Jen starrte durch das Fenster und betrachtete die Wolken. Im Unterschied zu sonst sah sie diese heute aus anderer Perspektive – von oben. Joshua hatte Wort gehalten und ihnen einen sicheren Unterschlupf geschaffen. Ein Haus, das im Himmel schwebte. Getragen von einem Fundament aus Bernstein, in das ein Permanentzauber eingewoben war. Eine Illusionierung hatte diese Zuflucht unsichtbar werden lassen.

»Die Wolken sehen aus wie ein Meer unter uns«, sagte Jen leise zu sich selbst.

Die Sonnenstrahlen kitzelten ihr Gesicht. Sie spürte Wärme und Frieden.

Und einen Körper.

Ihren eigenen.

Wie lange war sie nicht mehr gewesen als pure Gedanken, in Form gehalten von einem magischen Artefakt; davor bewahrt, als Geistessplitter in der Zeit verloren zu sein.
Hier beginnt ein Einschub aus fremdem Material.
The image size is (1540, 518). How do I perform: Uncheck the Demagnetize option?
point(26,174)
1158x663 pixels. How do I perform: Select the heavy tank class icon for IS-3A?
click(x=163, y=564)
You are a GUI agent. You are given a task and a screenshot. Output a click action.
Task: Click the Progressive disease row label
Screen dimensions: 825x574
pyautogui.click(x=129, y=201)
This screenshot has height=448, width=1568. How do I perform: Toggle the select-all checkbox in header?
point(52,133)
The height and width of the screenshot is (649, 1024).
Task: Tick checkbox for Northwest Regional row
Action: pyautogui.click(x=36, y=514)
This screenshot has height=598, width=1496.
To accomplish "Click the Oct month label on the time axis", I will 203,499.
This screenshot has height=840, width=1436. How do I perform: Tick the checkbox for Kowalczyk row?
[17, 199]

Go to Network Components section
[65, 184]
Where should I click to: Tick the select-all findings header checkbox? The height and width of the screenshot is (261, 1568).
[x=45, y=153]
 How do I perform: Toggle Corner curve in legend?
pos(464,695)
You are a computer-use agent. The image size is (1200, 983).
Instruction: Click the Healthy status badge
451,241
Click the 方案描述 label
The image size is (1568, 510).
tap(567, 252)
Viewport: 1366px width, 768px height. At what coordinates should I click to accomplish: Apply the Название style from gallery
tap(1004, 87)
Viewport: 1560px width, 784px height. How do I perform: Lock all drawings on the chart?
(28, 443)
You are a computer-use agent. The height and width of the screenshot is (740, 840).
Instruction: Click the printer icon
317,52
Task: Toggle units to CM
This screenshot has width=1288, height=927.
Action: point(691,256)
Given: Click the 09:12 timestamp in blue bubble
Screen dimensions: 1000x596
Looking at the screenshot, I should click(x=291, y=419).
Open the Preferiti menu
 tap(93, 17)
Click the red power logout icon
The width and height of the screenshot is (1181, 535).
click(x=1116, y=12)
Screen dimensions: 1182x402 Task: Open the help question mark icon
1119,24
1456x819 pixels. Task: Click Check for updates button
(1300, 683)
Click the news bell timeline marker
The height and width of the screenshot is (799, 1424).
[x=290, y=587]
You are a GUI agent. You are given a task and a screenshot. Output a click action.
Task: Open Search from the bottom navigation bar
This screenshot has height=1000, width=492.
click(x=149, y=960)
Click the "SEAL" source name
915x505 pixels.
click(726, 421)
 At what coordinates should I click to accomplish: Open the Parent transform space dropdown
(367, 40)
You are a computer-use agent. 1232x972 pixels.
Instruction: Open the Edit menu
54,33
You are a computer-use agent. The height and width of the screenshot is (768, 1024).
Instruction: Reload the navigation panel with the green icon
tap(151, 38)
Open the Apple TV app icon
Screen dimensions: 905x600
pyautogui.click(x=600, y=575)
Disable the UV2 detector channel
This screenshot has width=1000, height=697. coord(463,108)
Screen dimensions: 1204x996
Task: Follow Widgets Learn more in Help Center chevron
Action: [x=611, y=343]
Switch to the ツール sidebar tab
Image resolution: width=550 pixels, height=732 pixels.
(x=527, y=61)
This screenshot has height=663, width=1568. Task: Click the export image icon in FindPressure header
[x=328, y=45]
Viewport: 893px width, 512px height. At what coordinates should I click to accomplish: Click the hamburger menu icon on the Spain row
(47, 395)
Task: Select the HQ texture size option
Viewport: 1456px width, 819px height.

In den vergangenen Tagen hatte sie Schaumbäder genommen, war auf dem Balkon durch die frische Luft spaziert, hatte ihre Muskeln trainiert. Jedes Gefühl hatte sie genossen, jede Berührung.

Sie blickte hinüber zum Bett, wo Alex noch immer schlief. Er lag quer auf der Matratze, wie immer, sobald sie das Bett verlassen hatte. Sein brauner Haarschopf lugte zerzaust hervor, während die Decke den Rest seines Gesichts bedeckte. Seine Füße hatte er natürlich freigestrampelt. Bei jedem Atemzug bewegte sich der Deckenhügel. Er atmete regelmäßig und entspannt, was ein gutes Zeichen war.

Die vergangenen Tage hatten sie alle bis ans Limit gebracht, aber wenigstens nicht darüber hinaus. Alex schlief die meisten Nächte durch. Im Gegensatz zu ihr. Immer wieder schreckte sie hoch und überprüfte, ob ihr Körper noch da war, ob Haut und Knochen nach wie vor existierten.

Sie schlüpfte in die Jogginghosen, streifte sich ein Shirt über und schlich aus dem Raum. Sollte Alex noch etwas schlafen. Sie benötigten ihre Kräfte für das, was ihnen bevorstand.

Eines musste man Joshua lassen: Er hatte vorgesorgt. Immer wieder war er aus dem Zeitschlaf gekommen, wobei er direkt auch dieses Haus ausgestattet hatte. Mit Kleidung, Nahrungsmitteln, Kaffee.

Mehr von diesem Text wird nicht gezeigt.